On the whole, revenue from the hotel has grown 14 percent since 2015, supporting the REIT’s pledge to pay out a 5.8 percent annual dividend.

Given REITs’ surging popularity—May 2017 data from the National Association of Real Estate Investment Trusts showed that daily trading in the sector was up roughly 150 percent over the preceding decade—analysts say the time is ripe for new innovations in the vehicles.

“You have growing popularity of the real estate space as the primary alternative investment,” said David Blatt, the chief executive of New York-based CapStack partners. “Additionally, people are looking to diversity away from public equities and bonds to have noncorrelated assets. That, in turn, has really brought a lot of people off the sidelines.

“I think [the single-asset REIT concept] is sector agnostic, but I do think that you’re going to acclimate people far better utilizing something that has a brand,” Blatt said. “Coming to market saying you’ve got a fantastically well-located warehouse complex—I’m sorry, but I fell asleep after you said ‘warehouse.’ ”

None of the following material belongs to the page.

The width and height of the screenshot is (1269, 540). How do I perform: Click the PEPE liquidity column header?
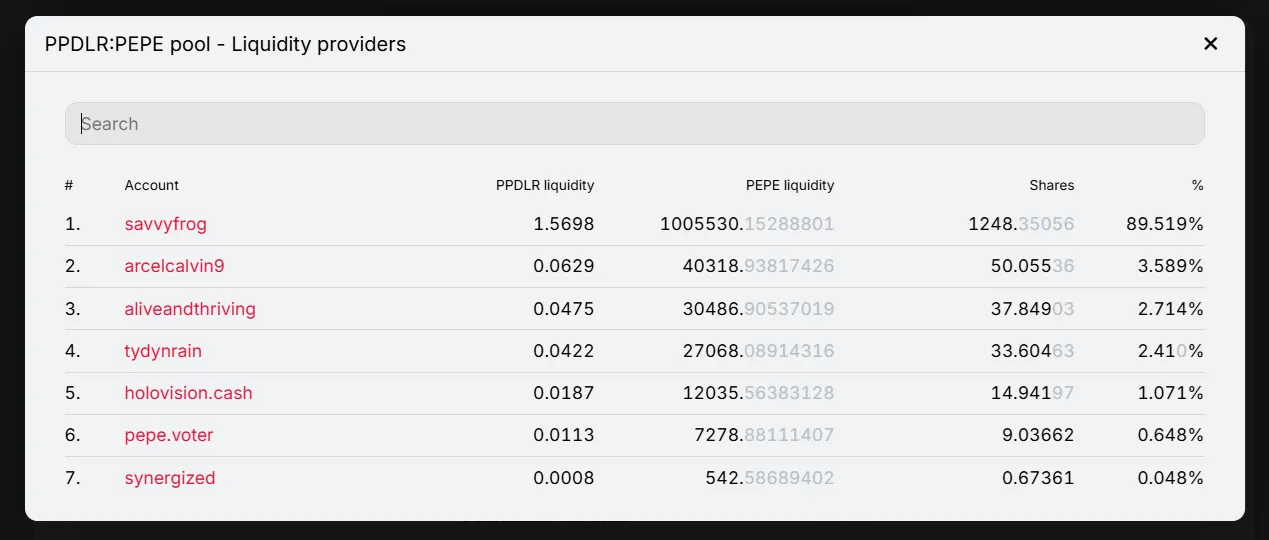click(790, 185)
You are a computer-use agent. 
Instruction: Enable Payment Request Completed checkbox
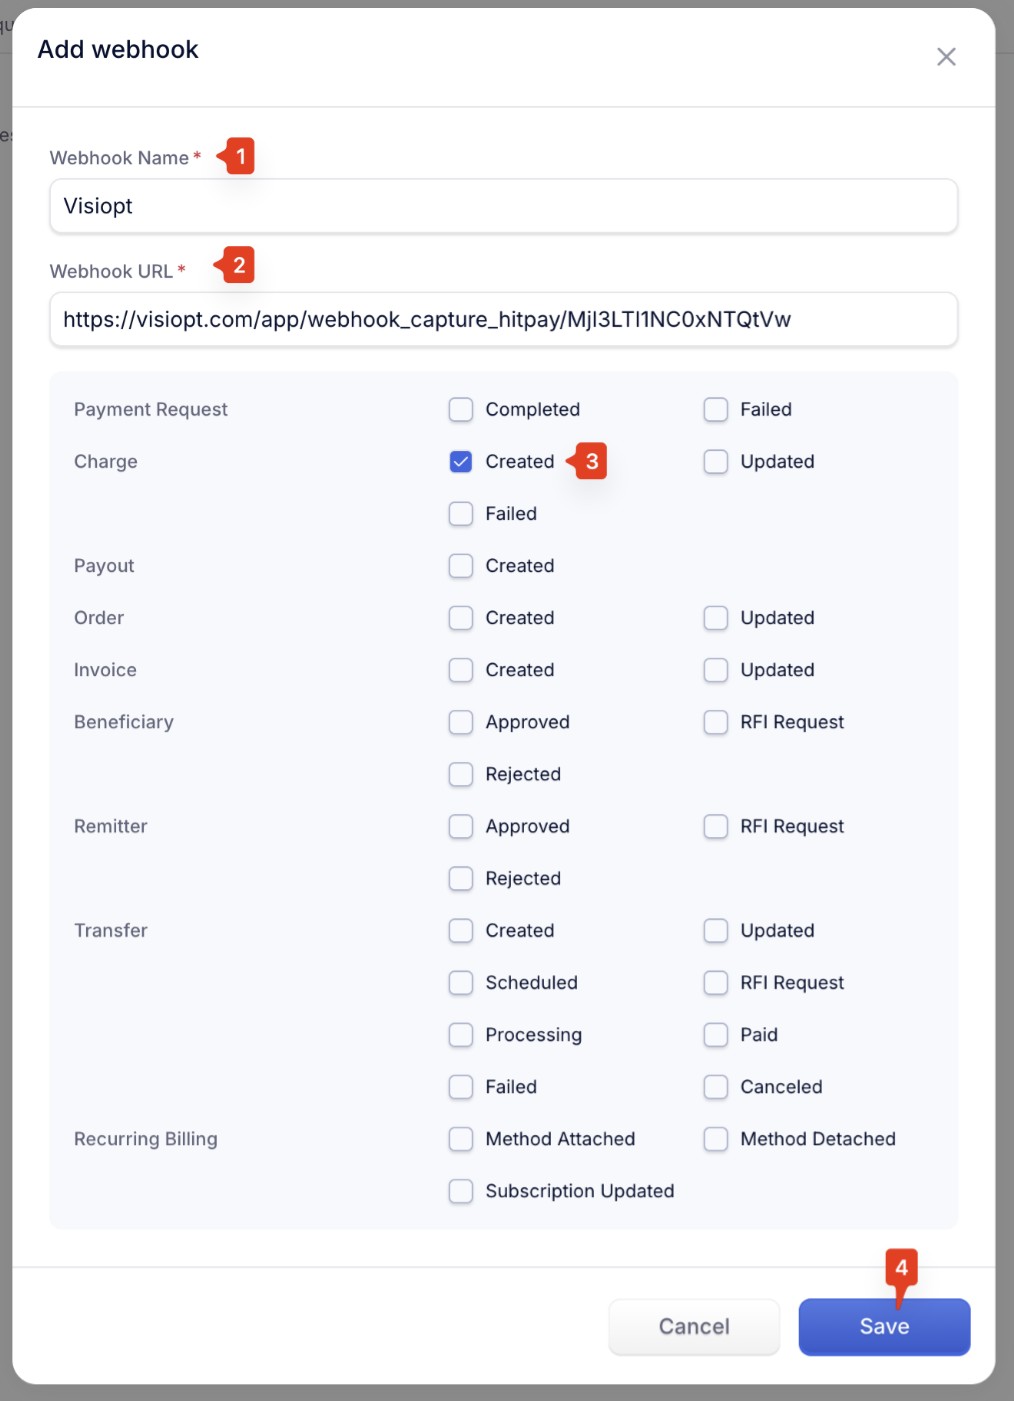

On the other hand, with a market cap, at $68.4 million, only about a 10th as large as its self-identified competitors, Aspen REIT might appear to have an uphill battle winning investor attention amidst the clamor.

On that front, the hotel’s branding could be crucial to its success.

In exchange for using the St. Regis moniker and outsourcing its day-to-day operations to the brand, Elevated Returns pays Marriott, which owns St. Regis, an annual fee based on a percentage of the Aspen hotel’s operating revenue—$500,000 at a minimum.

The Bethesda, Md.-based lodging company did not respond to a request for comment.

“[St. Regis’] sales network is very strong and sophisticated,” De Baets said, citing the company’s “no-blackout, highly rewarding loyalty program. That’s something that has been very powerful for properties like ours.”